The International Fertility Center in Indianapolis, Indiana, for instance, places ads in the Daily Princetonian offering Princeton girls as much as $35,000 per cycle. The National Fertility Registry, which, like many egg brokerages, features an online catalogue for couples to browse in, advertises $35,000 to $50,000 for Ivy League eggs. While donors are normally paid a flat fee per cycle, there have been reports of higher payments to donors who produce more eggs.

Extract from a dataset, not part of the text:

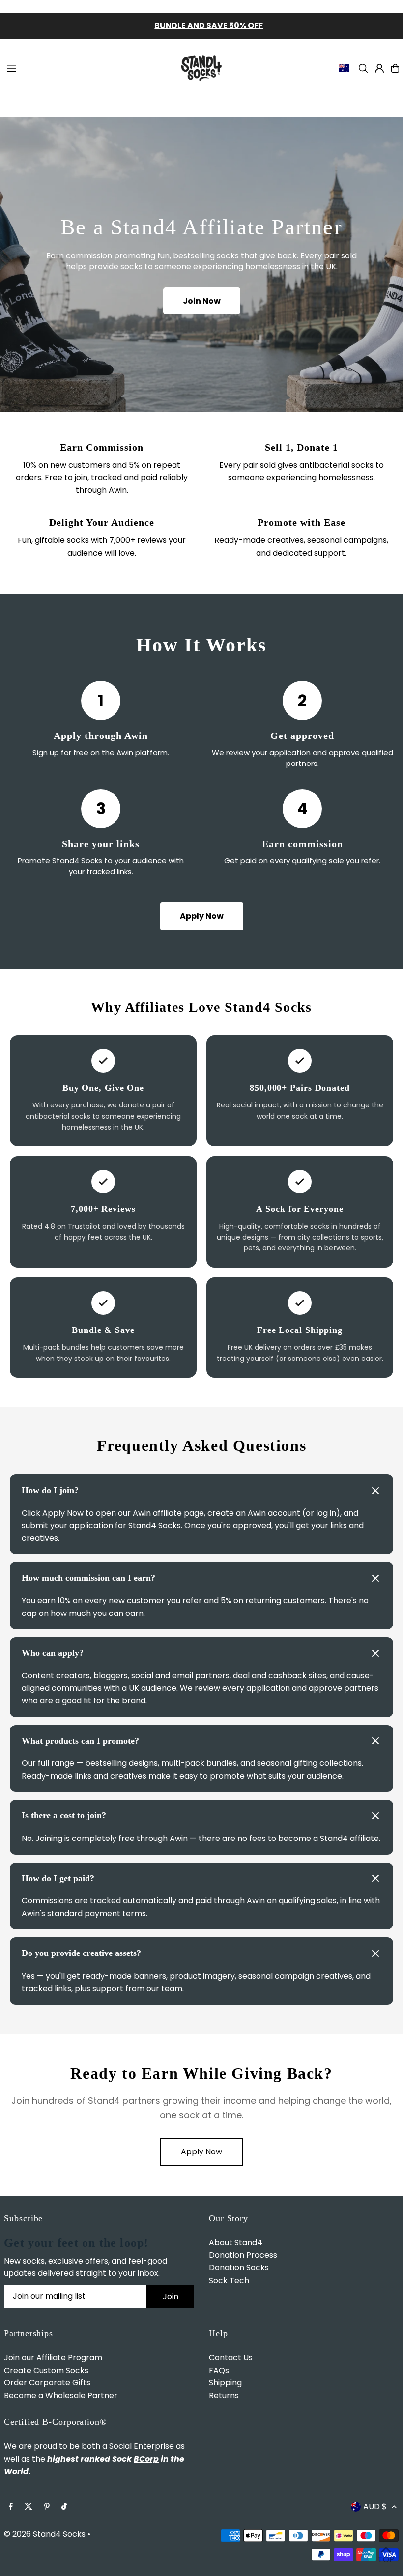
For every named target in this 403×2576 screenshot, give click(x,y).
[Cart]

Defenders argue that it's only right that women are "compensated" for the inconvenience of egg donation. Brooklyn IVF's Dr. Lobel argues, "If it is unethical to accept payment for loving your neighbor, then we'll have to stop paying babysitters." As long as donors know the risks, says Mark McGee of the University of Pennsylvania's Center for Bioethics, this transaction is only "a slightly macabre version of adoption."
Look also here.
Of the location of ACT in Alameda, note the following from the ACT site:
The Company’s Chairman, President and Chief Scientific Officer, Dr. Michael West, and its Chief Executive Officer, Mr. William Caldwell, IV, reside in California. Dr. West and Mr. Caldwell are actively pursuing strategic collaborations in the state of California with members of academia, industry and foundations to further accelerate the pace of our research efforts. In February 2006, the Company relocated its headquarters to Alameda, California, where voters in November 2004 passed Proposition 71. Proposition 71, often referred to as the “Stem Cell Initiative,” provides for $3.0 billion of funding over the next ten years for stem cell research in the state of California.